Protesters in Málaga and Cádiz march against soaring rents and low wages as Andalusia’s housing crisis deepens
Thousands took to the streets in Málaga and Cádiz on Saturday, demanding action on a housing market that has pushed rents up by a third in the Costa del Sol and erased affordability across the region.
Rallies across Andalusia
Simultaneous protests in Málaga, Cádiz and Córdoba marked the fourth mobilisation against the housing crisis that has gripped the Costa del Sol and beyond. In Málaga, organisers put the crowd at more than 25,000, while a separate march in Cádiz drew around 500 people. The slogan common to all gatherings was “ni alquileres por las nubes ni salarios por los suelos”, neither sky‑high rents nor rock‑bottom wages.
The Málaga demonstration departed from Plaza de la Merced, a neighbourhood where 81 % of homes are holiday lets, and wound through the historic centre to Plaza de la Constitución. It was the fourth major rally called by the platform Málaga para Vivir since June 2024, part of what participants called an escalating “cycle of struggles” that will continue until structural change is achieved.

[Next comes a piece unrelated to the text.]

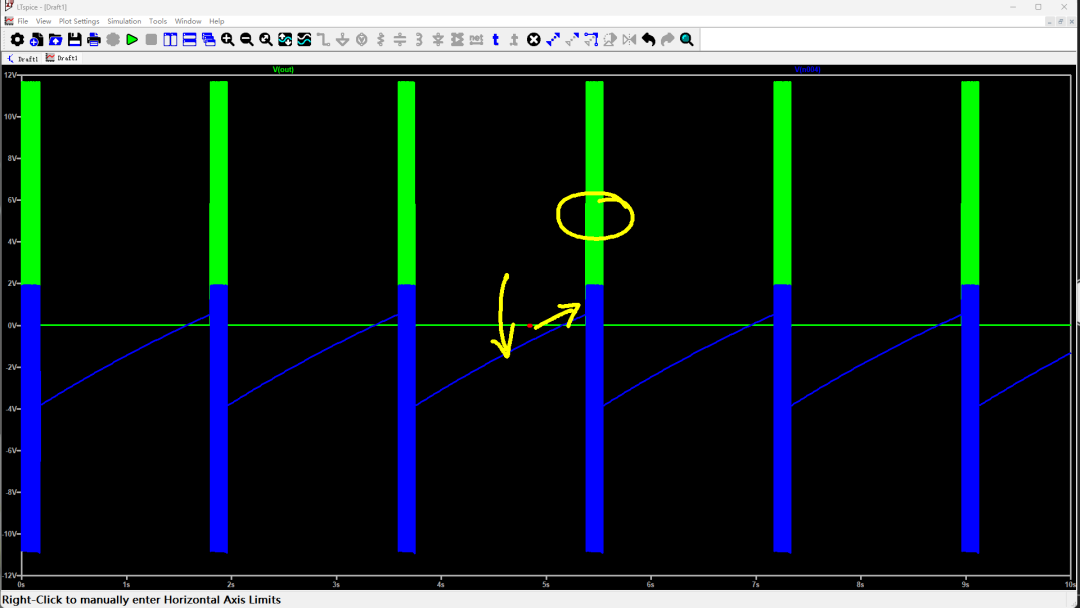Switch to the first Draft1 schematic tab
This screenshot has width=1080, height=608.
(27, 59)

Málaga’s spiral and the call for a general strike
Lula Mir, a spokesperson for the organisers, told reporters that the housing crisis had reached a breaking point.

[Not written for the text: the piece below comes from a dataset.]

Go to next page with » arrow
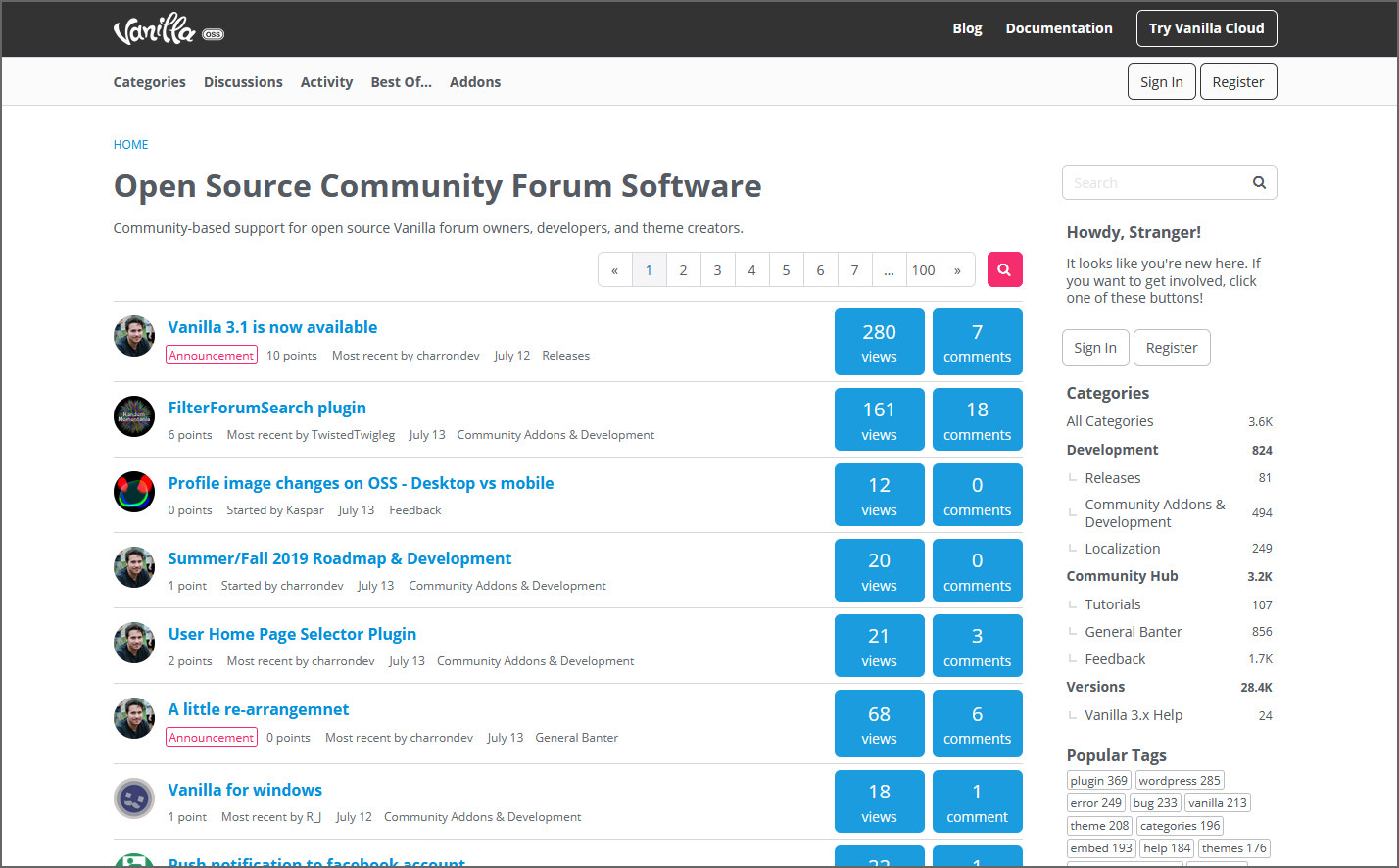(957, 270)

The housing crisis has touched every aspect of life, it is destroying the territory, and residents are being expelled while big investors cash in.

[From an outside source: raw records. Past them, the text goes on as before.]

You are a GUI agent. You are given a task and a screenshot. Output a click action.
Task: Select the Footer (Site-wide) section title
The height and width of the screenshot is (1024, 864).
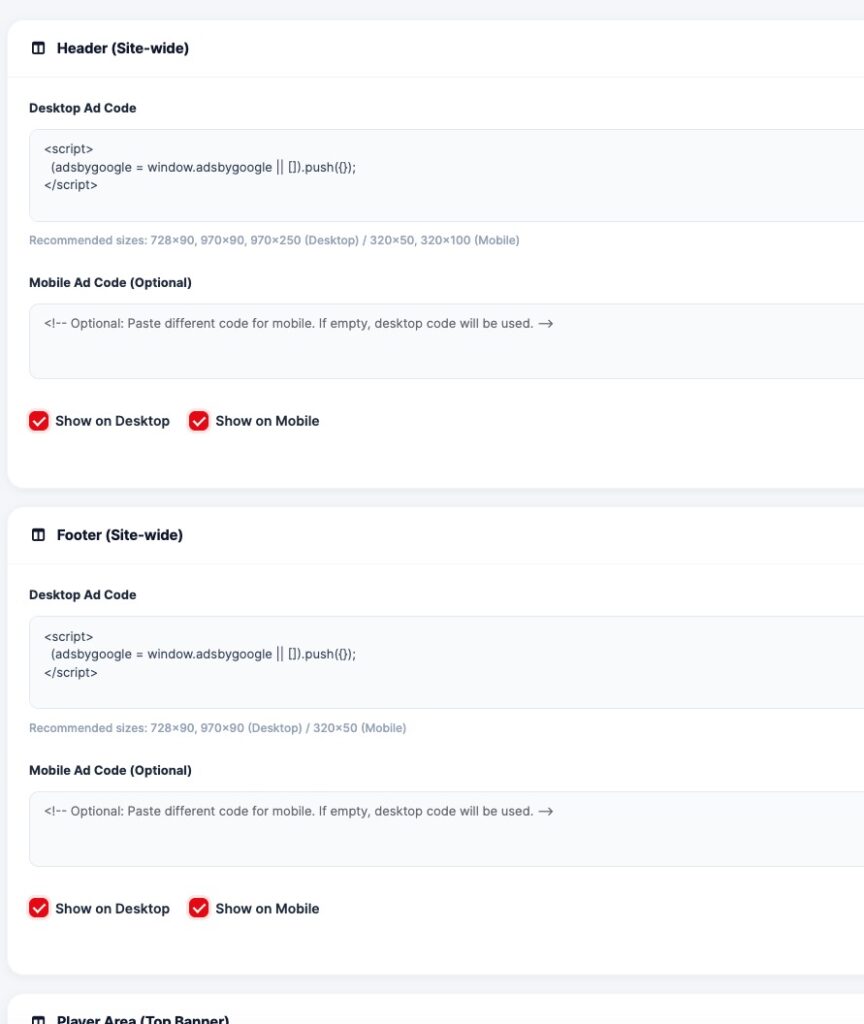pos(120,535)
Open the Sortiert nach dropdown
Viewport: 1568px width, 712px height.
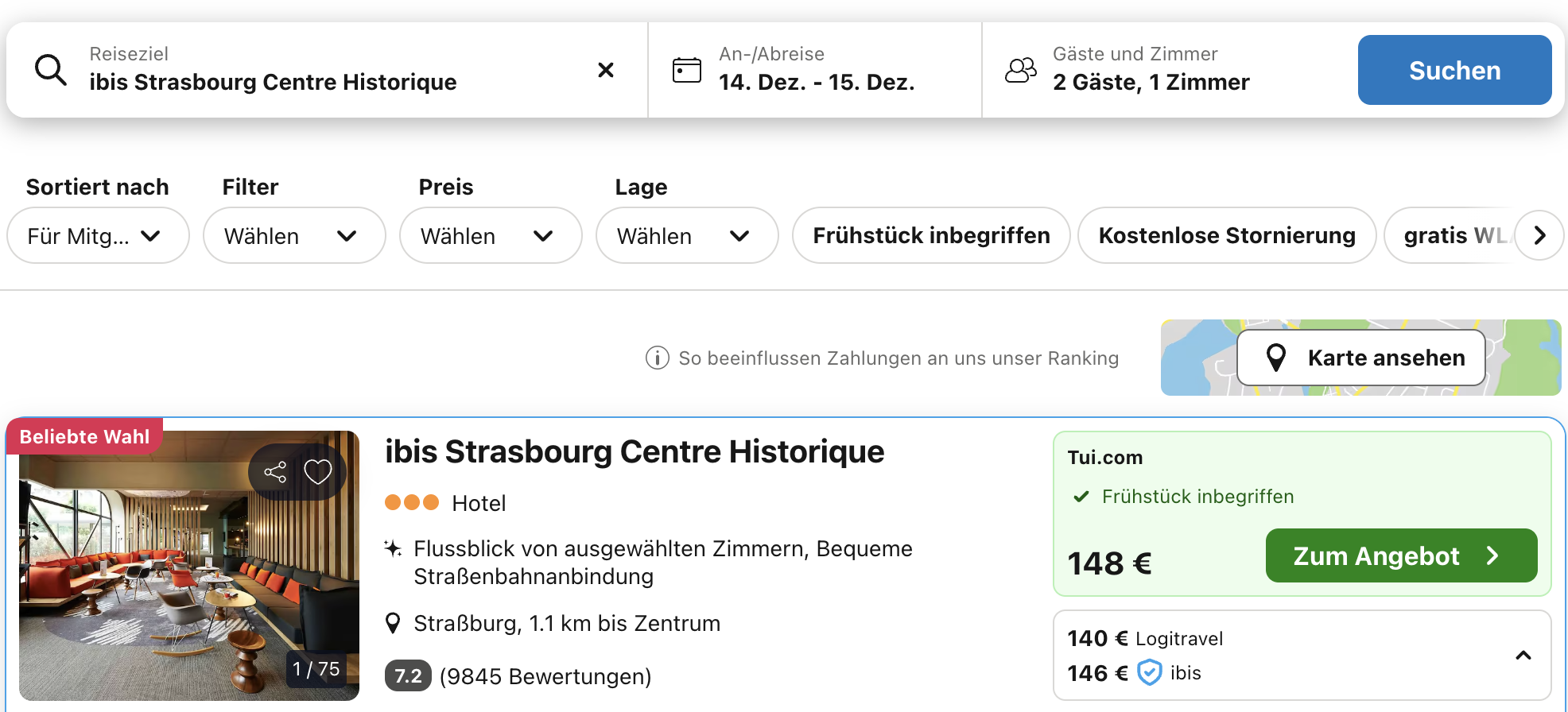(97, 236)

- First mass rally against the housing crisis in Málaga
- Second demonstration under the same platform
- Third protest; organisers report growing attendance
- Fourth and largest march draws 25,000, call for general strike
The platform announced it is opening a process towards a general strike on housing, complaining that institutions know how to regulate rents but are failing to act. Alberto Martín added that the “touristification” of the housing stock is pushing neighbours further and further out, and that self‑organisation was now the only way forward.
The numbers behind the anger
Data from the Ministry of Housing show the national average price reached €2,315 per square metre in the first quarter of 2026, up 13.9 % on the same period a year earlier. In Málaga province the figure hit €2,988/m² (a 14.2 % year‑on‑year rise) while Cádiz reached €1,988/m² (up 13.4 %). Even relatively modest Córdoba recorded €1,285/m², a 10.7 % increase. The tension is particularly acute in Málaga, where a Bank of Spain report last year noted that a first home now costs ten years of net salary, compared with a national average of 6.8 years.
- Jaén
- 868 €/m²
- Córdoba
- 1285 €/m²
- Almería
- 1454 €/m²
- Huelva
- 1480 €/m²
- Granada
- 1635 €/m²
- Sevilla
- 1839 €/m²
- Cádiz
- 1988 €/m²
- Málaga
- 2988 €/m²
Rents have been climbing for a decade: between 2015 and 2024 they rose 32.7 % in Málaga and 23.03 % across Andalusia as a whole, according to the National Statistics Institute.
Cádiz and Córdoba add their voices
In Cádiz, the 12:00 march from Plaza de San Antonio to Plaza de San Juan de Dios was led by the Sindicato de Inquilinas. Spokesperson María Sánchez pointed to the historic centre’s loss of a quarter of its population over the last 20 years, driven by the proliferation of tourist apartments.
Cádiz is not a paradise for speculators and rentiers. Housing is a right, not a luxury.
She demanded prices aligned with wages and an end to the “legal fraud” of temporary rental contracts. Córdoba’s 19:30 rally was to follow, closing a day of coordinated action that organisers say will not be the last.